原文抜粋:
"""

沖縄の護国神社(2)
この仮社殿造営の苦労を、神社の代表役員を務めたことのある元立法院議長・長嶺秋夫は「異民族支配の下にありながら宗教関係本土法(ママ)の適用も得られないまま暗中模索を繰り返す中」で実現した、と感慨深げに回想する(『歩み』、二六頁)。
そう、沖縄の護国神社はアメリカ占領下にあって日本の宗教法人法の管轄外にあった。そのため「宗教法人」格が取得できず、「財団法人」として運営してきたのである。だが、おかげで他の護国神社とは異なる方針を採る自由があった。
同じ頃、遺族会や事務局は神社の仮社殿造営と事業計画を各方面に知らせつつ、本格的な寄付金を集める活動に乗り出した。今にして思うと大胆な企画だが、安里積千代は四六都道府県の知事にあて次のように「霊璽簿(れいじぼ)」送付を依頼している(太字強調は筆者)。
御承知のとおり沖縄は今次大戦中最大の激戦地で彼我二十数萬の戦死者、戦争犠牲者のあった現地沖縄島でありますので、此の地の護国神社は従来の神霊とは稍々趣を異にし今次大戦において犠牲となった本県出身者の御霊を加へるのみでなく沖縄島及びその近海空域において戦没された本土同胞の御霊も合祀する趣旨で来る十一月中旬ごろわざわざ靖國神社より池田権宮司以下御来島、当地護国神社で合祀祭を挙行する計画になってゐますので、勝手ながら実に恐縮に存じますが祭祀に間に合うように貴(府)県出身該当者名簿(止むを得ないときは何某外何柱の霊璽)御送付方お取り計らい下さいますよう御願い申し上げます。

"""

提供された記録:
"""

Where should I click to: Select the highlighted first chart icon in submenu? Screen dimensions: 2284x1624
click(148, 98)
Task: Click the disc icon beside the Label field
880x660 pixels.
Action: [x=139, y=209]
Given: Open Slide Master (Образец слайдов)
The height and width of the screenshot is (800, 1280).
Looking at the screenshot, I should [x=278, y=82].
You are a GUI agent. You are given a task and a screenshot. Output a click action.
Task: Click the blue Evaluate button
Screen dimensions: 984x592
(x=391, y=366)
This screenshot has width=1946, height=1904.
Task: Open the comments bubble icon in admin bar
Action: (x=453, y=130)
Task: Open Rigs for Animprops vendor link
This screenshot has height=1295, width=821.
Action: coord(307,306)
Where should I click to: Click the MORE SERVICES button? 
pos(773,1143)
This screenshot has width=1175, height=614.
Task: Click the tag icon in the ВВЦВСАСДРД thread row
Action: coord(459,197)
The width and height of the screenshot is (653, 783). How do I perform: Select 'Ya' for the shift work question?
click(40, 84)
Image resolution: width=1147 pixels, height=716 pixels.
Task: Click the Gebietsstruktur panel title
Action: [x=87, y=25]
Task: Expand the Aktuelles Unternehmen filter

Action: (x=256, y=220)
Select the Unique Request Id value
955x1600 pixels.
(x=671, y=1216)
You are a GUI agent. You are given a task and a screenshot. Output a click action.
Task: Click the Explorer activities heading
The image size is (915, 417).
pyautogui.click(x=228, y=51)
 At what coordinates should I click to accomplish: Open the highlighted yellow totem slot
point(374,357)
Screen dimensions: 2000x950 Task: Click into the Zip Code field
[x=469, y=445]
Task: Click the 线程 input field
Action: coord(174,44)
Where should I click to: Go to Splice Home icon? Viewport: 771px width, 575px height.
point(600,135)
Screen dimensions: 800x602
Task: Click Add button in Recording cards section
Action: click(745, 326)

"""

依頼事項:
1. 次の(a)〜(c)が原文抜粋の内容と合っているかを「はい」か「いいえ」で答え、それぞれ判断の決め手となる原文抜粋の語句をそのまま引用してください。
(a) 沖縄の護国神社は宗教法人として運営されてきた。
(b) 安里積千代は四六都道府県の知事に霊璽簿の送付を依頼した。
(c) 合祀祭は十一月中旬ごろに行う計画だった。
2. 原文抜粋のうち、「御承知のとおり沖縄は今次大戦」で始まり「ますよう御願い申し上げます。」までの部分を一字も変えずに抜き出してください。
記録はこの作業では使いません。

回答:
1.
(a) いいえ。「「宗教法人」格が取得できず、「財団法人」として運営してきたのである」
(b) はい。「安里積千代は四六都道府県の知事にあて次のように「霊璽簿(れいじぼ)」送付を依頼している」
(c) はい。「来る十一月中旬ごろわざわざ靖國神社より池田権宮司以下御来島、当地護国神社で合祀祭を挙行する計画になってゐます」

2.
御承知のとおり沖縄は今次大戦中最大の激戦地で彼我二十数萬の戦死者、戦争犠牲者のあった現地沖縄島でありますので、此の地の護国神社は従来の神霊とは稍々趣を異にし今次大戦において犠牲となった本県出身者の御霊を加へるのみでなく沖縄島及びその近海空域において戦没された本土同胞の御霊も合祀する趣旨で来る十一月中旬ごろわざわざ靖國神社より池田権宮司以下御来島、当地護国神社で合祀祭を挙行する計画になってゐますので、勝手ながら実に恐縮に存じますが祭祀に間に合うように貴(府)県出身該当者名簿(止むを得ないときは何某外何柱の霊璽)御送付方お取り計らい下さいますよう御願い申し上げます。